C’est beau mais ça ne dure pas. Les décennies suivantes sont terribles pour Sheffield : crise économique et concurrence étrangère de plus en plus féroce dans les années 70, thatchérisme dans les années 80, fermetures d’usines et chômage de masse – jusqu’à dépasser les 15 % - dans les années 90. Dans ce contexte pas folichon, Wednesday tente de s’en tirer et réussit même brièvement un retour à la lumière en remportant un ultime trophée en 1991 : la League Cup. Chris Waddle arrive l’année suivante, Trevor Francis devient un brillant entraîneur-joueur et pendant les premières années de la Premier League, on croit Sheffield Wednesday en mesure de jouer les premiers rôles. Le club essaie de s’adapter aux profonds bouleversements du foot pro de l’époque, s’accroche mais finit par céder, chutant une dernière fois de l’élite en 2000 pour ne plus jamais y remonter à ce jour. Il faut dire qu’à l’époque déjà , les « Owls » doivent évoluer à domicile dans un cimetière à ciel ouvert : Hillsborough, le stade de la honte depuis le 15 avril 1989. Ce jour-là devait avoir lieu un match qui n’avait rien à voir avec Wednesday : une demi-finale de Cup entre Liverpool et Forest qui a dégénéré en un abominable mouvement de foule faisant 96 morts et près de 800 blessés. C’est à l’issue de cette tragédie que les instances du football anglais ont décidé une modernisation en profondeur, avec notamment de nouvelles normes dans les stades (dont l’interdiction des tribunes « debout » ). C’est donc à Sheffield qu’est né le foot anglais 2.0 tel qu’on le connaît aujourd’hui, cette Premier League richissime et rutilante, loin de ses origines prolo et borderline. Et paradoxalement, c’est le club le plus populaire de la ville, Sheffield Wednesday, qui a été l’une des principales victimes de cette spectaculaire mue en ne réussissant jamais à prendre le virage du nouveau millénaire.
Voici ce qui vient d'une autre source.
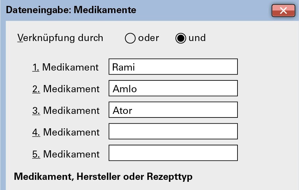Click the '3. Medikament' label
The height and width of the screenshot is (190, 299).
click(x=66, y=111)
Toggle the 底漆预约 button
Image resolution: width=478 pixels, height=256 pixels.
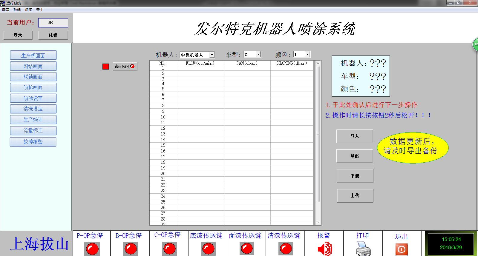[125, 66]
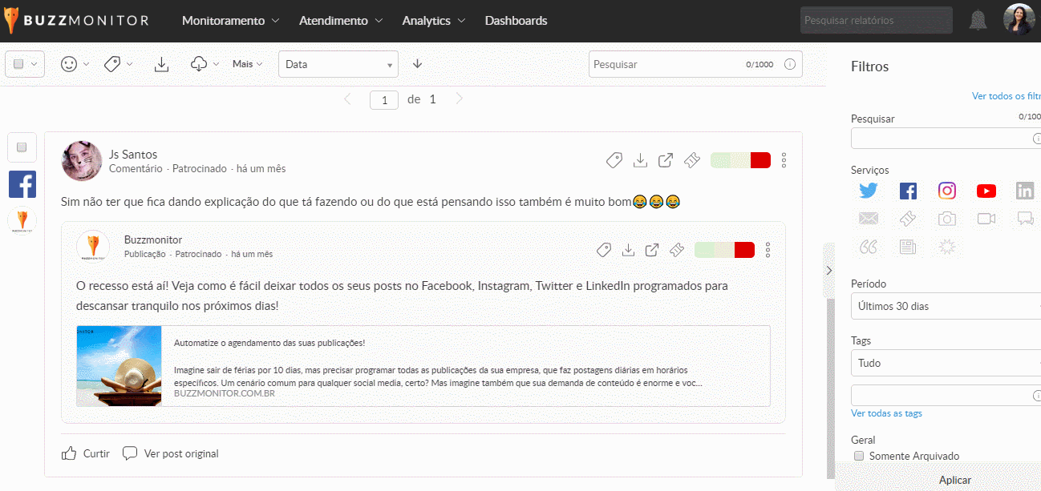Screen dimensions: 1041x491
Task: Check the Somente Arquivado checkbox
Action: point(859,456)
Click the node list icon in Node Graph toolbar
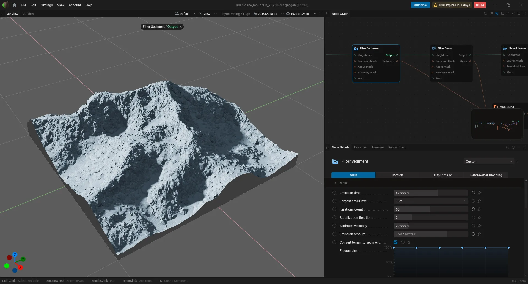Screen dimensions: 528x284 491,14
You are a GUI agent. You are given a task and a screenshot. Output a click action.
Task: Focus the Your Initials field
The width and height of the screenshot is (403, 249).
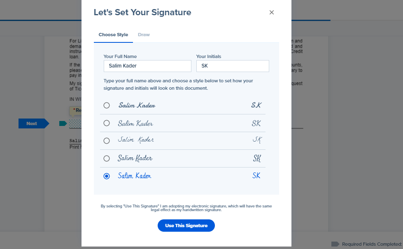(233, 66)
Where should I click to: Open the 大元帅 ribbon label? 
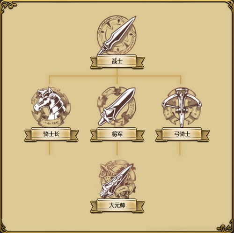click(x=117, y=206)
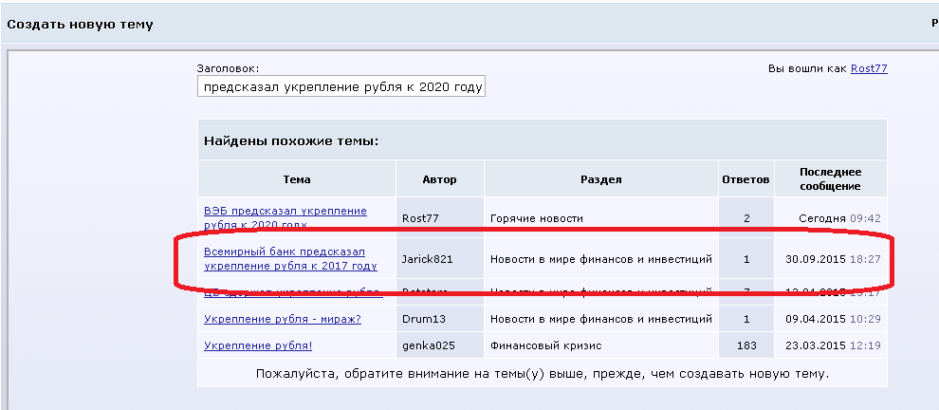Click the Найдены похожие темы heading
939x410 pixels.
point(291,140)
Sheffield Wednesday fait aujourd’hui figure de belle endormie du football anglais. Rappelons quand même une anecdote qui a de quoi rendre fous les supporters locaux. À la trêve hivernale de la saison 91-92, Éric Cantona cherche à se relancer outre-Manche et débarque à Sheffield pour un essai d’une semaine avec Wednesday. Problème : il neige toute la semaine et le match amical qui doit servir de test grandeur nature doit avoir lieu en indoor. Cantona brille mais l’entraîneur Trevor Francis demande au Français de rester une semaine de plus, le temps de le voir sur une vraie pelouse. Il refuse et part s’engager avec Leeds, qui le signe sans essai. Après avoir pris part aux huit premières saisons de la Premier League, sans jamais faire mieux qu’une septième place), les « Owls » sont relégués au printemps 2000 et n’ont jamais pu espérer remonter depuis, faisant plutôt l’ascenseur avec la D3. Au terme de la saison dernière, c’est sur une nouvelle relégation au troisième échellon du football anglais que s’est conclue la saison du club.